Example 2.4: Calculation of Average Atomic Mass

A meteorite found in central Indiana contains traces of the noble gas neon picked up from the solar wind during the meteorite’s trip through the solar system. Analysis of a sample of the gas showed that it consisted of 91.84% \(\ce{^20Ne}\) (mass 19.9924 Da), 0.47% \(\ce{^21Ne}\) (mass 20.9940 Da), and 7.69% \(\ce{^22Ne}\) (mass 21.9914 Da).
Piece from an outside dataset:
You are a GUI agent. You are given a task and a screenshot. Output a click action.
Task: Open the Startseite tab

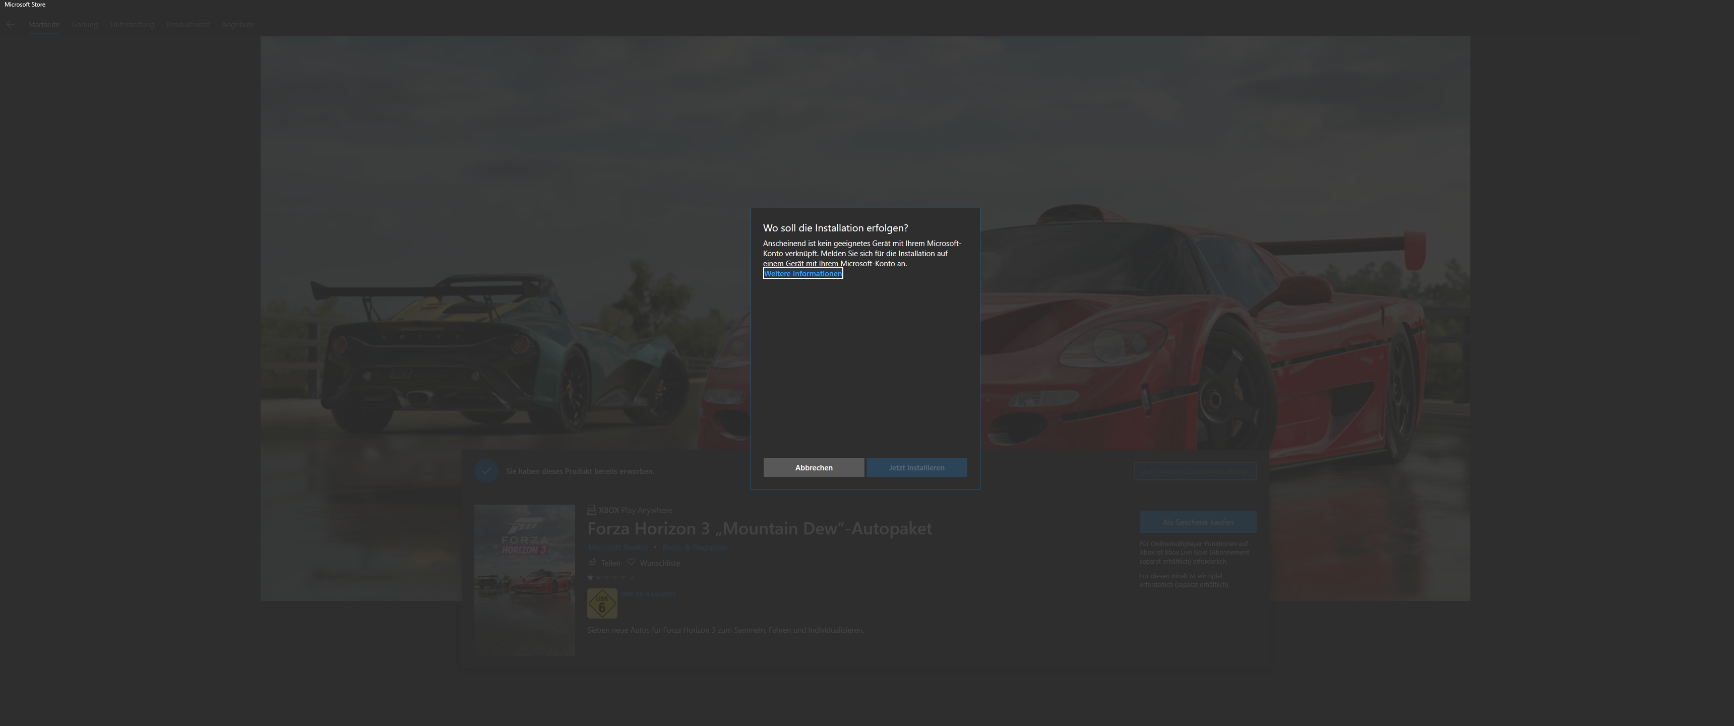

What is the average mass of the neon in the solar wind?

Solution

\(f_{\mathrm{\ce{20}}}\) \(= 91.84\ \mathrm{%}\)


\(f_{\mathrm{\ce{21}}}\) \(= 0.47\ \mathrm{%}\)


\(f_{\mathrm{\ce{22}}}\) \(= 7.69\ \mathrm{%}\)


\(m_{\mathrm{\ce{20}}}\) \(= 19.9924\ \mathrm{Da}\)


\(m_{\mathrm{\ce{21}}}\) \(= 20.9940\ \mathrm{Da}\)


\(m_{\mathrm{\ce{22}}}\) \(= 21.9914\ \mathrm{Da}\)


\(m_{\mathrm{average}}\) = ?


\(m_{\mathrm{average}}\) \(= f_{\mathrm{\ce{20}}} \cdot m_{\mathrm{\ce{20}}} + f_{\mathrm{\ce{21}}} \cdot m_{\mathrm{\ce{21}}} + f_{\mathrm{\ce{22}}} \cdot m_{\mathrm{\ce{22}}}\)

\(\ \ \ =91.84\ \mathrm{%} \cdot 19.9924\ \mathrm{Da} + 0.47\ \mathrm{%} \cdot 20.9940\ \mathrm{Da} + 7.69\ \mathrm{%} \cdot 21.9914\ \mathrm{Da}\)

\(\ \ \ =18.3610\ \mathrm{Da} + 0.0987\ \mathrm{Da} + 1.6911\ \mathrm{Da}\)

\(\ \ \ =18.4597\ \mathrm{Da} + 1.6911\ \mathrm{Da}\)

\(\ \ \ =20.151\ \mathrm{Da}\)


The average mass of the neon in the solar wind is 20.151 Da. (The average mass of a terrestrial neon atom is 20.1796 Da. This result demonstrates that we may find slight differences in the natural abundance of isotopes, depending on their origin.)